> PAGE EXTRACT:
The force (Fx, Fy, and Fz) and moment (Tx, Ty, and Tz) components for all 3 groups were obtained as a function of canine eruption. The Fz (O-G force component) is the dominant component for extruding the tooth. Fx (M-D force component) and Fy (B-L force component) move the tooth mesiodistally or buccolingually. Tx and Ty tip the tooth, and Tz rotates the tooth along the corresponding directions.
The force magnitude, the rate of force attenuation, and the force ranges were measured for vertical eruption of an impacted canine (Fz). Force in the O-G direction was the primary component of the total force involved in the eruption of the impacted canine. Initially (at full activation), Fz values were about 2.49 ± 0.06 N for EC, 2.58 ± 0.21 N for LW, and 2.35 ± 0.21 N for KS. Subsequently, Fz decreased for all 3 groups as the canine moved toward the occlusal plane. The rate of decrease was more significant for LW (0.00 ± 0.00 N) and EC (1.71 ± 0.08 N) when compared with KS (2.04 ± 0.27 N; P <0.001) ( Fig 5 and Table I ). KS and EC have an activation range of 13 mm (Fz), and LW has an activation range of only 1 mm (Fz). The force in KS and LW decreases linearly as the tooth erupts, and the Fz in EC decreases nonlinearly. For EC, there was a sharp fall of the force with the initial tooth eruption, and the rate of the fall decreased as the tooth erupted further. The force system changed also as a function of time when an eruption is fixed. This effect is more on EC than on KS and LW. The rate is reduced as time elapses ( Fig 5 ).

[Dataset items]
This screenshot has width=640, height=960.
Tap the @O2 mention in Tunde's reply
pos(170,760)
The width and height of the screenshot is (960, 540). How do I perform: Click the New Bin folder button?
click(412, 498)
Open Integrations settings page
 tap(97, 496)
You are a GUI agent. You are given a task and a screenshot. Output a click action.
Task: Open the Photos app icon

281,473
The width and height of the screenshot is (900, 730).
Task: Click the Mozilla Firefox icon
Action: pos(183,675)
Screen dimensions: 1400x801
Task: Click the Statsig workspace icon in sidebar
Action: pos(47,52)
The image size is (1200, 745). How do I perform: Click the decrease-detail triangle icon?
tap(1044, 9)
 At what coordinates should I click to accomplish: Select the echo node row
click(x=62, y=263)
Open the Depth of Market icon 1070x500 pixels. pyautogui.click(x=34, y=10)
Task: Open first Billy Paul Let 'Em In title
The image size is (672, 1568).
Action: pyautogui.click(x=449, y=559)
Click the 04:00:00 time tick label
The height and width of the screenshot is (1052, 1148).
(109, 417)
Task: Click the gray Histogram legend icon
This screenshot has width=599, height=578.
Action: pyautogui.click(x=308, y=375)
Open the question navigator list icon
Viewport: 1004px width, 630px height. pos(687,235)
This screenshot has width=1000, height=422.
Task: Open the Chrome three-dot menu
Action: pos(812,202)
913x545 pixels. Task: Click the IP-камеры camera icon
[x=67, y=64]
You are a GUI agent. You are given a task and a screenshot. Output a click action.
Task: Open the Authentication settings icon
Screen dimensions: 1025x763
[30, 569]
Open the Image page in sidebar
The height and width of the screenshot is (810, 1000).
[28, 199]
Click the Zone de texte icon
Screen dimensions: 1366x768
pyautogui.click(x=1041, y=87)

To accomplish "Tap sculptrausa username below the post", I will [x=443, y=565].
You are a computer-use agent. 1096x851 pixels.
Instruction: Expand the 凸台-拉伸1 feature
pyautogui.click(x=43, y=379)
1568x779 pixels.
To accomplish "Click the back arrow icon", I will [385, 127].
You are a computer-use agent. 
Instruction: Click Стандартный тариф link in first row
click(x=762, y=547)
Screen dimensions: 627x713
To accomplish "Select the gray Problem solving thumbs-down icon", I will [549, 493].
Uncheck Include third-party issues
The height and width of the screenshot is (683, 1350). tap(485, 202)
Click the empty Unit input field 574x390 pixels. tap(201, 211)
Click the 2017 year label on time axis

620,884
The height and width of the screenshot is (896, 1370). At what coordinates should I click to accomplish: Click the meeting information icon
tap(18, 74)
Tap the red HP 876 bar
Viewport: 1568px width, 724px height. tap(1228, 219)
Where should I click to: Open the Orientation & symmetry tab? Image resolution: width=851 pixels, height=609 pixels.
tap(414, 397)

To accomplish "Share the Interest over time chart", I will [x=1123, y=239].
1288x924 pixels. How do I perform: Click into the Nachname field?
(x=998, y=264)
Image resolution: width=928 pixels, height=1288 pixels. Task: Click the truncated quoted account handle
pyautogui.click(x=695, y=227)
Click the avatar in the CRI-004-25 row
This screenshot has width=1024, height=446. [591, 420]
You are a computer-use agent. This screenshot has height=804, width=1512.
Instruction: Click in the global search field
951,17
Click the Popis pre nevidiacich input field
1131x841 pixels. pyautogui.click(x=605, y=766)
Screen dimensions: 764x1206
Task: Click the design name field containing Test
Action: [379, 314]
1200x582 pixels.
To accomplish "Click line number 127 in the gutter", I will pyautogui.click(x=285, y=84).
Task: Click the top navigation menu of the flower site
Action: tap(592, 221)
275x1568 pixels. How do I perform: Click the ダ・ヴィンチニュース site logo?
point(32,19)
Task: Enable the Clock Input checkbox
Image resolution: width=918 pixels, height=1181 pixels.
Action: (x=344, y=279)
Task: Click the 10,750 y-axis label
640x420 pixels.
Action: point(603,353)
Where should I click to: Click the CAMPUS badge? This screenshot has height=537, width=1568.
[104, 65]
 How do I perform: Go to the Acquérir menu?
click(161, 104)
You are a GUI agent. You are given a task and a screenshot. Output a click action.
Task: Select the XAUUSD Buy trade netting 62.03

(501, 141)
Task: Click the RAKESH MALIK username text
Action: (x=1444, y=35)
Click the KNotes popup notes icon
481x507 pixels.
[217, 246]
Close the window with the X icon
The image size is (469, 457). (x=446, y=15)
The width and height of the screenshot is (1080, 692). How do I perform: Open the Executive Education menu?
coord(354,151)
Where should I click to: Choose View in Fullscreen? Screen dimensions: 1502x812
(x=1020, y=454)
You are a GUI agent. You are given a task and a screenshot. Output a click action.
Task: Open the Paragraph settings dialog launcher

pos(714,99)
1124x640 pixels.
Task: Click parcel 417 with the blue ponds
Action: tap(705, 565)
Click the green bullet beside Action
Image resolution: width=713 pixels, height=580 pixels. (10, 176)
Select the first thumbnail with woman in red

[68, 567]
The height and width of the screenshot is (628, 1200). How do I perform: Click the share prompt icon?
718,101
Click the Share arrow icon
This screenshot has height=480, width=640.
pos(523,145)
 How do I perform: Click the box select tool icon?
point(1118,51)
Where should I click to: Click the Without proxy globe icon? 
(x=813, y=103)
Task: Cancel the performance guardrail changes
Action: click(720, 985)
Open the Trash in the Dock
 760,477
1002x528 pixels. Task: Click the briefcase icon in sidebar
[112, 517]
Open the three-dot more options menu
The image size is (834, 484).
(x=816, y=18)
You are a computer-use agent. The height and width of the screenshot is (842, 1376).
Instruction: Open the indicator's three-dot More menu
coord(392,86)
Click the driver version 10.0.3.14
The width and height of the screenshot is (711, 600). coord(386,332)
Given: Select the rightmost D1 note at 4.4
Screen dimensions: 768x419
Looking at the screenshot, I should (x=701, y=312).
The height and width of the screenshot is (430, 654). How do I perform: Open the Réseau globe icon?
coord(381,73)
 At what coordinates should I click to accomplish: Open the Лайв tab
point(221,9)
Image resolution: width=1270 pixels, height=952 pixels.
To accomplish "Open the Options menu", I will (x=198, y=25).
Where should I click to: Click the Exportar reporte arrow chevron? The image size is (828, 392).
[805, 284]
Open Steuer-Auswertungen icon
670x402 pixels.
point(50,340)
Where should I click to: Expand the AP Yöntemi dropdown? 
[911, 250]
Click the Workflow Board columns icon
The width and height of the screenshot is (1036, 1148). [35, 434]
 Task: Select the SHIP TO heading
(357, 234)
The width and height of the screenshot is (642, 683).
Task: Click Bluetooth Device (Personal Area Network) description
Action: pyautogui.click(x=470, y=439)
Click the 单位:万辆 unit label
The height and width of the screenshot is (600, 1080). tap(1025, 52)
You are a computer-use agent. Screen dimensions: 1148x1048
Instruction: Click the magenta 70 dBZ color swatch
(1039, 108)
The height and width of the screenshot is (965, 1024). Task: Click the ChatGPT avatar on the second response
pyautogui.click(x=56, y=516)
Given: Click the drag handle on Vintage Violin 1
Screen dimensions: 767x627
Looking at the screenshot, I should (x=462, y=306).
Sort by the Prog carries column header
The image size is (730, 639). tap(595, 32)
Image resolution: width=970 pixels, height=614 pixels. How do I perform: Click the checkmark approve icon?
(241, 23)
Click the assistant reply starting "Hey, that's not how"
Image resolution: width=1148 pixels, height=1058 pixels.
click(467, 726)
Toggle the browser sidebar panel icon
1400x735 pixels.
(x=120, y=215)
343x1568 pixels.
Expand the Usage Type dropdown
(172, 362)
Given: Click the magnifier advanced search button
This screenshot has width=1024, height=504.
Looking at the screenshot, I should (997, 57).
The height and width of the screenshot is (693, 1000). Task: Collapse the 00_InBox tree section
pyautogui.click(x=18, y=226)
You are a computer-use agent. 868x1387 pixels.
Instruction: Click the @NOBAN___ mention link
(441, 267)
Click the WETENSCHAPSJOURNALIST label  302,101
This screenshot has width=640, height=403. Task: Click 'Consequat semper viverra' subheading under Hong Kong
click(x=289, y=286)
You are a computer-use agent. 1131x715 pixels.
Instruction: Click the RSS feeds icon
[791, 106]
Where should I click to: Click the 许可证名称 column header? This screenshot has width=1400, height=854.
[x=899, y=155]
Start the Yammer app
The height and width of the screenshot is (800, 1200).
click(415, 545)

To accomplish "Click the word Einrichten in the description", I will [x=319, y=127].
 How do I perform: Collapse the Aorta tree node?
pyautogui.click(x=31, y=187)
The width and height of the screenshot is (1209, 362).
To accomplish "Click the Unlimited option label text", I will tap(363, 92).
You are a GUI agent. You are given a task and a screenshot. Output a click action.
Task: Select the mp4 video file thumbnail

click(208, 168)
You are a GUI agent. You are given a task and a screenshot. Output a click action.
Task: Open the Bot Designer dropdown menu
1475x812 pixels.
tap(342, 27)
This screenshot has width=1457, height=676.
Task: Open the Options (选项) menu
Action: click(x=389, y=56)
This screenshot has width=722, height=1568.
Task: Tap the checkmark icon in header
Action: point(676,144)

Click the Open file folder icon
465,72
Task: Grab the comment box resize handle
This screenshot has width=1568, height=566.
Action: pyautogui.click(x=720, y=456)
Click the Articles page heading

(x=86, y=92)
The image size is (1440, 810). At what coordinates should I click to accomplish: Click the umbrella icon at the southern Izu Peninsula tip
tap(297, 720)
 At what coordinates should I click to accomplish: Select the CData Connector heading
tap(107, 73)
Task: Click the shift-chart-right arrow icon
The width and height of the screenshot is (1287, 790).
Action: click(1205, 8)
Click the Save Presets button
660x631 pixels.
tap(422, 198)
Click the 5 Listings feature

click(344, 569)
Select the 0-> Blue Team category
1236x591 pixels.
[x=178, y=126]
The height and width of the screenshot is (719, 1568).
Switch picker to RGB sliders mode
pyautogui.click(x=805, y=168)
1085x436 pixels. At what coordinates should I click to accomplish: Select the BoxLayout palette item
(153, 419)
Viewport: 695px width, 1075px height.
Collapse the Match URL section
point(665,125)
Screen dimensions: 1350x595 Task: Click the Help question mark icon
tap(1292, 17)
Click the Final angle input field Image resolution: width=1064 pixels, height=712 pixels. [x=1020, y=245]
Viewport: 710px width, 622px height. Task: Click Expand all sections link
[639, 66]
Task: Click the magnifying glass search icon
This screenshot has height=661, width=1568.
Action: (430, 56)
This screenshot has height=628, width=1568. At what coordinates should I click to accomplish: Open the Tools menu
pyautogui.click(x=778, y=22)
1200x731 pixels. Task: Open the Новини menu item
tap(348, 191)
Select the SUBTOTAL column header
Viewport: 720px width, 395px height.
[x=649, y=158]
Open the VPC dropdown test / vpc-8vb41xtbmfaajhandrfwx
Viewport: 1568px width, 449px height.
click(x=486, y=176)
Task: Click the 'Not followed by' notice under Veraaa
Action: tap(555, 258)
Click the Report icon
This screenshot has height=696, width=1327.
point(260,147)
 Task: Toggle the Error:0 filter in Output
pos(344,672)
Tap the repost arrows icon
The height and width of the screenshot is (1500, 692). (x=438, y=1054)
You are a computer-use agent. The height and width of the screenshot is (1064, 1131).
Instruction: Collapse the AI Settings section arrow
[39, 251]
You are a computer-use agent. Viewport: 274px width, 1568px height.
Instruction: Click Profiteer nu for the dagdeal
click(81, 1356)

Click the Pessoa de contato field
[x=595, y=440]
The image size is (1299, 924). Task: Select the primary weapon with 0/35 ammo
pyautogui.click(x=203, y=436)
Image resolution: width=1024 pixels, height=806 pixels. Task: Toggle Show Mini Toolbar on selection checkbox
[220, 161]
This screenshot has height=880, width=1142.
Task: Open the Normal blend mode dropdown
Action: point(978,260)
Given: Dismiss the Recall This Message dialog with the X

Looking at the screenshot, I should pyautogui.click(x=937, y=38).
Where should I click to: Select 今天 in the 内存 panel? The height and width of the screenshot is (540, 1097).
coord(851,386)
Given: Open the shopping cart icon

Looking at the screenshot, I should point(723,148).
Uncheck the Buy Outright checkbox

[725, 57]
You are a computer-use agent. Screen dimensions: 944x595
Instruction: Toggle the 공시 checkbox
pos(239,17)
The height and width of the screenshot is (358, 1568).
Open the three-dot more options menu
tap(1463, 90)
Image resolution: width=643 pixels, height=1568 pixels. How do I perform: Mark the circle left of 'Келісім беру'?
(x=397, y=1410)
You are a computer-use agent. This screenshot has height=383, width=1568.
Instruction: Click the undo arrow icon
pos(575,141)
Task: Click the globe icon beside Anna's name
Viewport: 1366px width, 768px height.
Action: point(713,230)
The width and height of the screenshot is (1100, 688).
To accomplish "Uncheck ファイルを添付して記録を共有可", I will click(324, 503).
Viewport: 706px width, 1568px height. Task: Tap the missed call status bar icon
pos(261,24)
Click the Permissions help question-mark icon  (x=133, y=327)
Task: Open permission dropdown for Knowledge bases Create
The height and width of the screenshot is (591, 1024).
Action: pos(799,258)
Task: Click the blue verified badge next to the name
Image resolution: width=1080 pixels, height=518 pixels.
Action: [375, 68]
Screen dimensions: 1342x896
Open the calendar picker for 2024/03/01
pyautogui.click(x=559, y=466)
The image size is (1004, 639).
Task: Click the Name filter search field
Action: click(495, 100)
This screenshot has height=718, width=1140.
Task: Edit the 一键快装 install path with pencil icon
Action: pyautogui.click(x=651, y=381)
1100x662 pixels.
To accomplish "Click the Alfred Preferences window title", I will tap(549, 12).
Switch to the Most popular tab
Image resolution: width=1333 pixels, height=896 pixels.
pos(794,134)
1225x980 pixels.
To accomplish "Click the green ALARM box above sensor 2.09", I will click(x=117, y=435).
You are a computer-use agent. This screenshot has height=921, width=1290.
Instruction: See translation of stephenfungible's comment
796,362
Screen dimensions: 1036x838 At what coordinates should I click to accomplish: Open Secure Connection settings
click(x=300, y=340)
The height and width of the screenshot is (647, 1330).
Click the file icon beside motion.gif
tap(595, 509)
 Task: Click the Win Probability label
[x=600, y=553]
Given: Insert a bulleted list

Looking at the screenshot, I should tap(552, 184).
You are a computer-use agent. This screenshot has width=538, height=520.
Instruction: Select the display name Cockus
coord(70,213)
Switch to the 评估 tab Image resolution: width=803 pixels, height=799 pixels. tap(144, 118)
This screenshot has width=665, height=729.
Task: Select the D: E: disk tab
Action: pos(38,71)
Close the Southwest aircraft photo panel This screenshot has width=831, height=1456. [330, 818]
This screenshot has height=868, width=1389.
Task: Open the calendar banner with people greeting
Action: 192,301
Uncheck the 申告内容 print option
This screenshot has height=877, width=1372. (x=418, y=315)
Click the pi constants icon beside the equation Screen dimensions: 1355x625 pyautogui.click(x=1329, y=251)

> WORK TASK:
Please carry on the text about the force systems used to erupt an impacted canine, starting right after its last sentence. These records were taken from a separate source.

> RESPONSE TO THE TASK:
Relatively little attention has been focused on the forces in the M-D (Fx) and B-L (Fy) directions in the literature during eruption of an impacted canine. Fx was in the distal direction for all 3 appliances. It was –0.26 ± 0.15 N for KS, –0.04 ± 0.28 N for EC, and –0.16 ± 0.01 N for LW. KS had a significantly greater distal force on the canine in comparison with EC and LW. This force diminished as the tooth erupted. Both LW and KS had a significantly steeper Fx slope than did EC ( P = 0.0001 and P = 0.005) ( Fig 6 ). For all 3 groups, Fy was positive and produced a bucally directed force on the palatally impacted canine. It was 0.06 ± 0.14 N for KS, 1.57 ± 0.04 N for EC, and 1.41 ± 0.10 N for LW. The component changed as the tooth erupted. There was a gradual increase in the buccal component of the total force for the KS, whereas in the case of EC and LW buccal force was high to begin with and then decreased on each activation ( Fig 7 ).
For the moment in the M-D direction (Ty), EC had a pronounced mesial crown tip during eruption, displaying a steeper slope than KS, which had a distal crown tip to begin with, and it remained unchanged throughout the entire path of eruption. However, the moments were not large; therefore, the resultant slope was flat. EC had a significantly different Ty slope than did LW ( P = 0.0086) and KS ( P = 0.0001) ( Table II and Fig 8 ).